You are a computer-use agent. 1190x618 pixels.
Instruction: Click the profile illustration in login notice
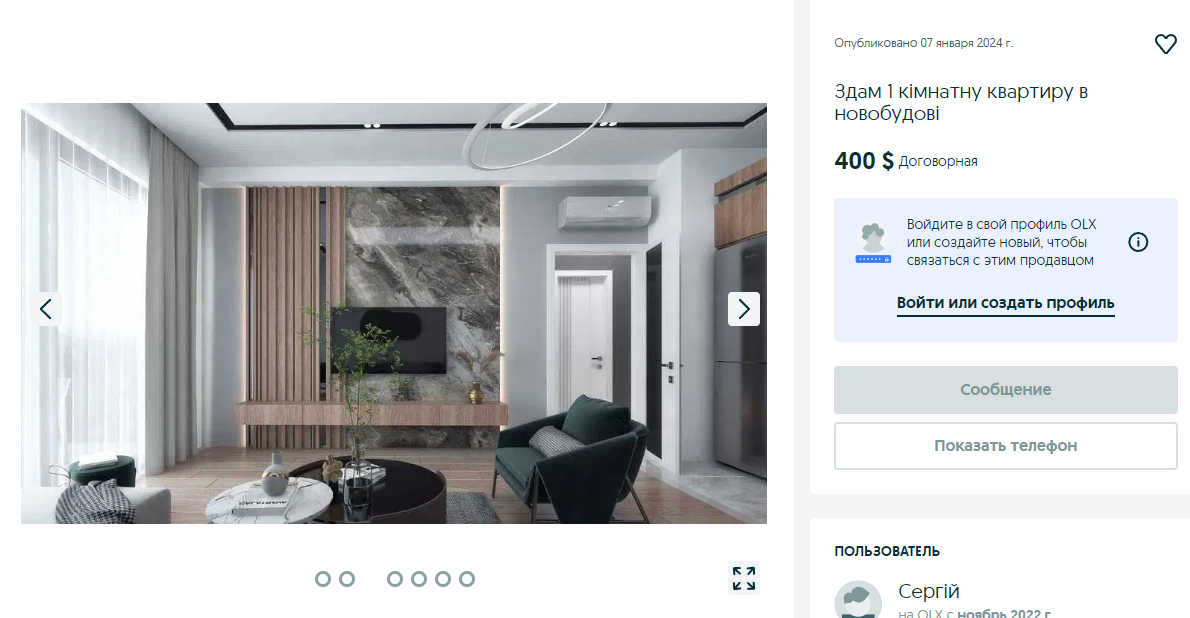coord(874,243)
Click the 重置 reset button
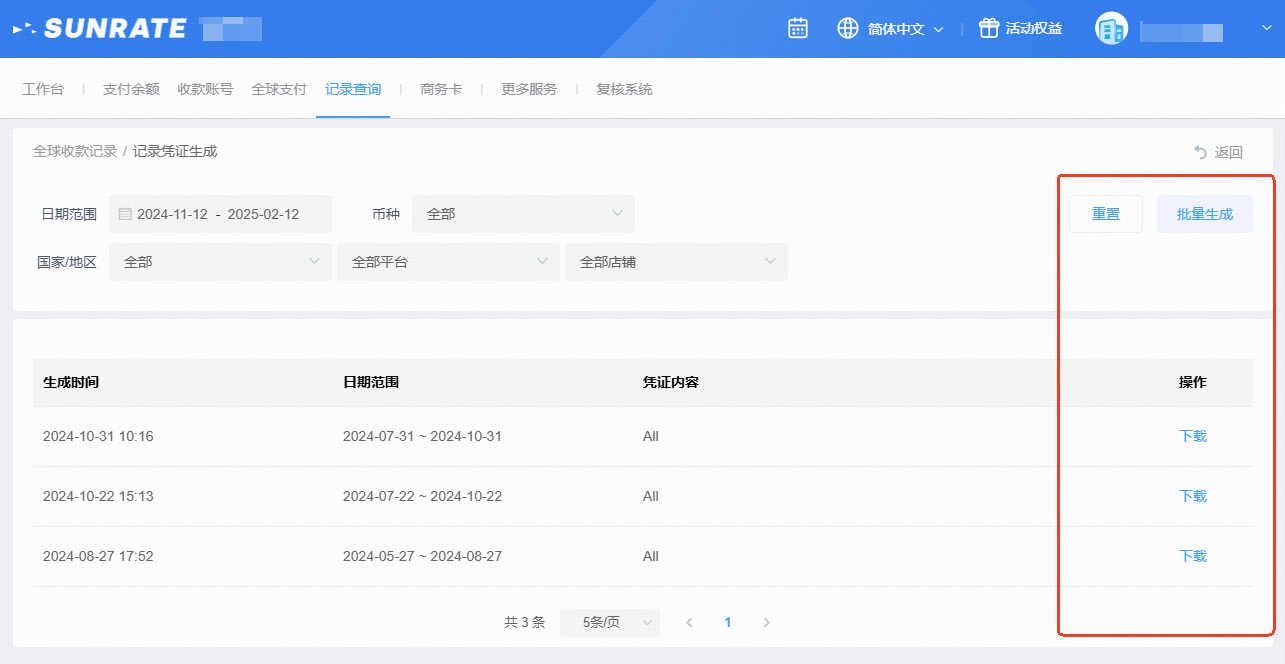Image resolution: width=1285 pixels, height=664 pixels. click(1105, 214)
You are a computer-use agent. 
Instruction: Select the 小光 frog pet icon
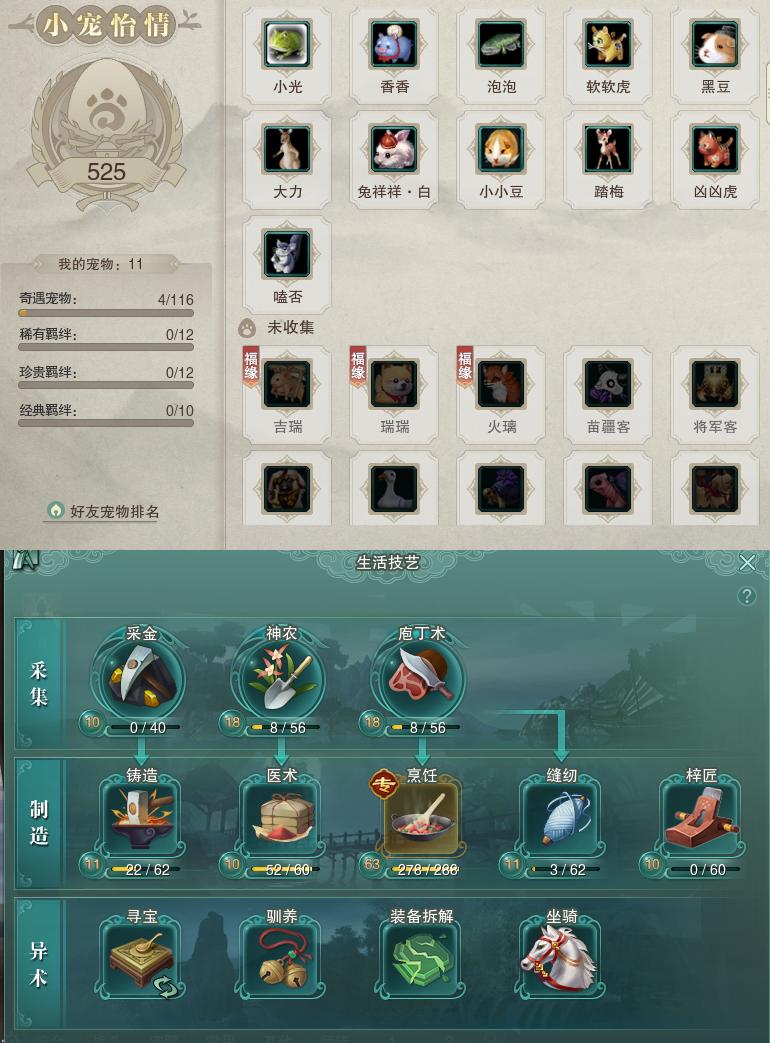tap(287, 44)
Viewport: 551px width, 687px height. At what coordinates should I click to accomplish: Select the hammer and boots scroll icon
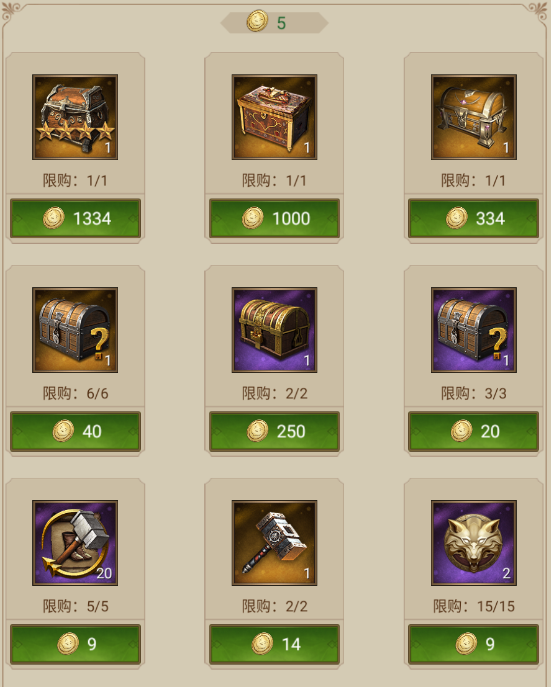(75, 543)
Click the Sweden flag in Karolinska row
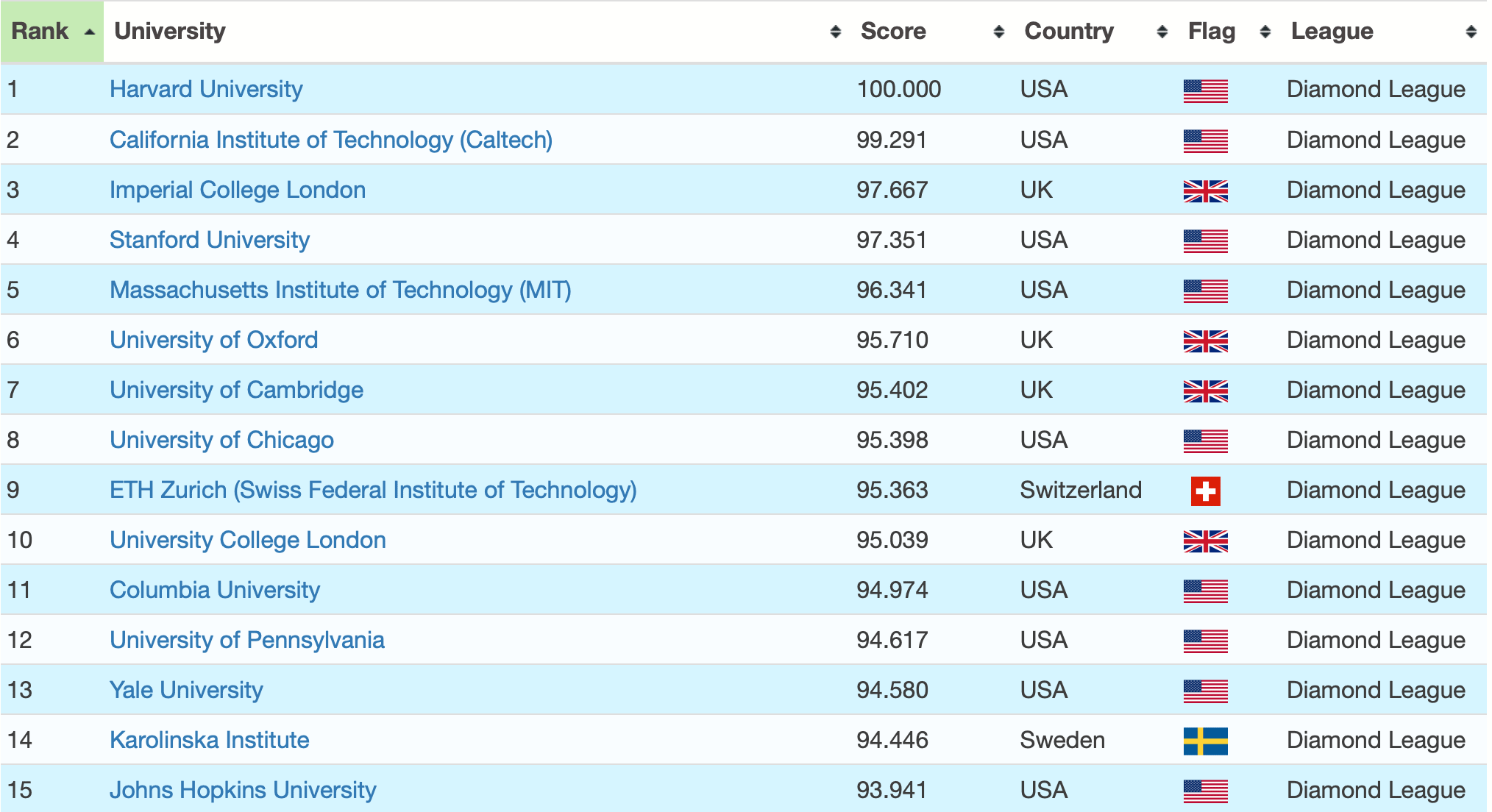This screenshot has height=812, width=1492. click(x=1205, y=741)
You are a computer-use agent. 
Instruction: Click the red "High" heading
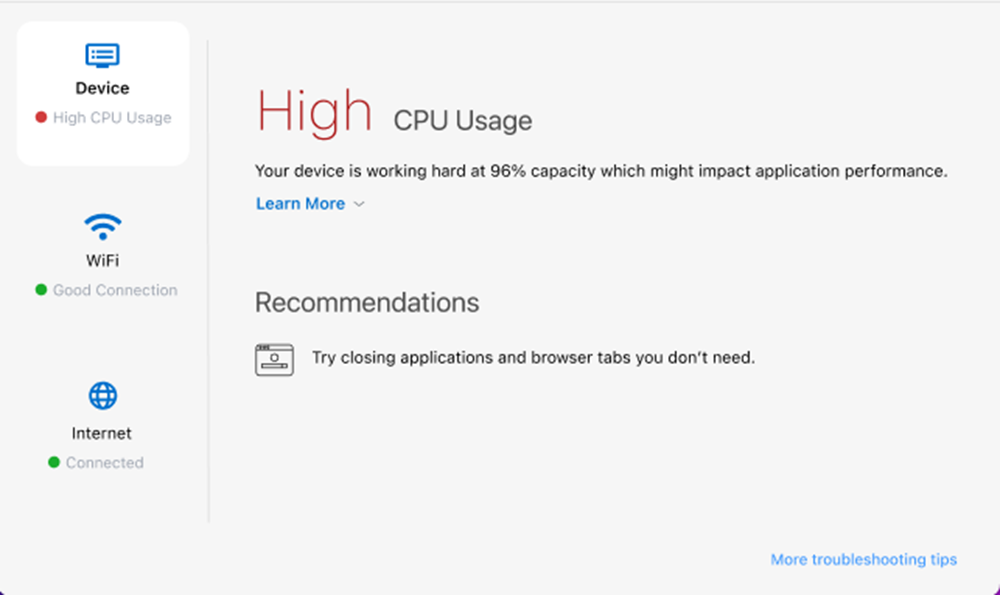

What the exercise asks:
Pictures aside, repeat every line of the data above exactly.

Answer to this exercise:
You are a computer-use agent. 1190x618 pixels.
Instruction: Click the profile illustration in login notice
coord(874,243)
Click the 重置 reset button
Image resolution: width=1285 pixels, height=664 pixels. click(1105, 214)
You are a computer-use agent. 
Instruction: Select the 小光 frog pet icon
tap(287, 44)
Viewport: 551px width, 687px height. At what coordinates should I click to accomplish: Select the hammer and boots scroll icon
(75, 543)
Click the Sweden flag in Karolinska row
This screenshot has height=812, width=1492. click(x=1205, y=741)
You are a computer-use agent. 
Instruction: Click the red "High" heading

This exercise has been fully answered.